GIVEN PROBLEM:
Print the lines below verbatim, leaving out the pictures.

┌─ DATASET ENTRIES

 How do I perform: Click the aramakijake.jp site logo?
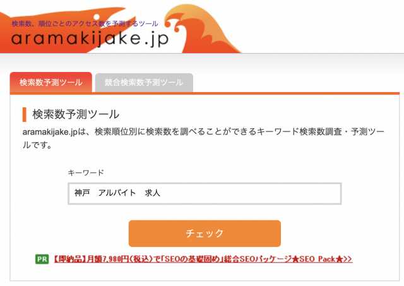pos(90,39)
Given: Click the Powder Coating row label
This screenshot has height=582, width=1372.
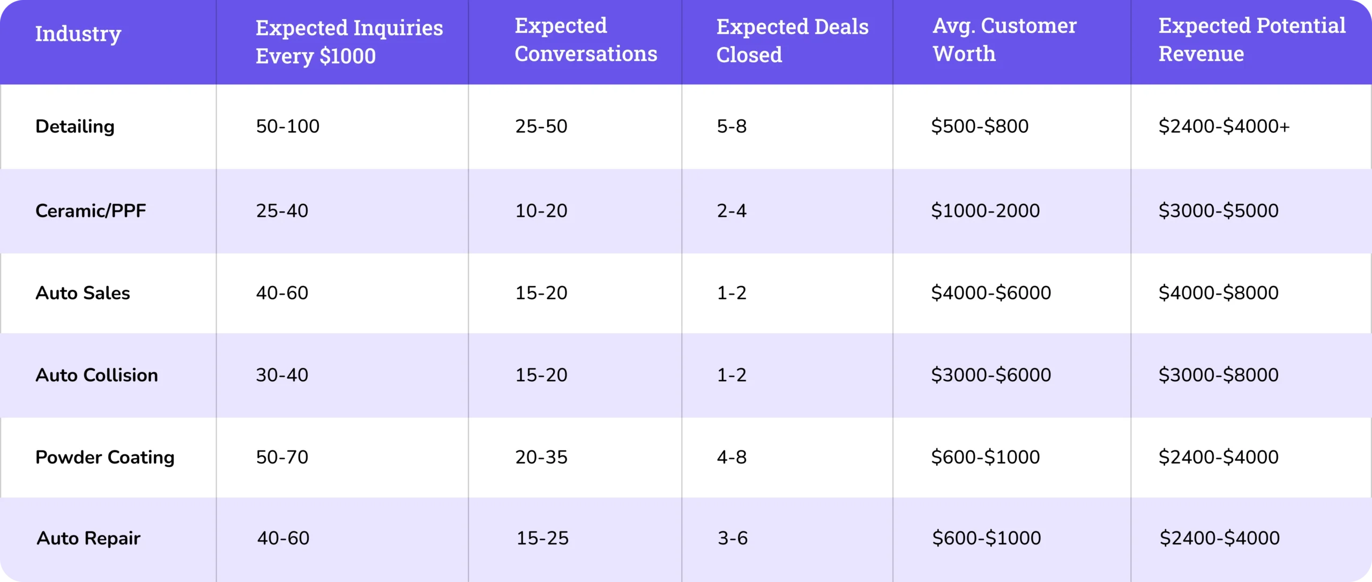Looking at the screenshot, I should point(105,457).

└─

EXERCISE RESPONSE:
 How do I perform: Click the aramakijake.jp site logo?
pos(90,39)
Given: Click the Powder Coating row label
This screenshot has height=582, width=1372.
Looking at the screenshot, I should point(105,457).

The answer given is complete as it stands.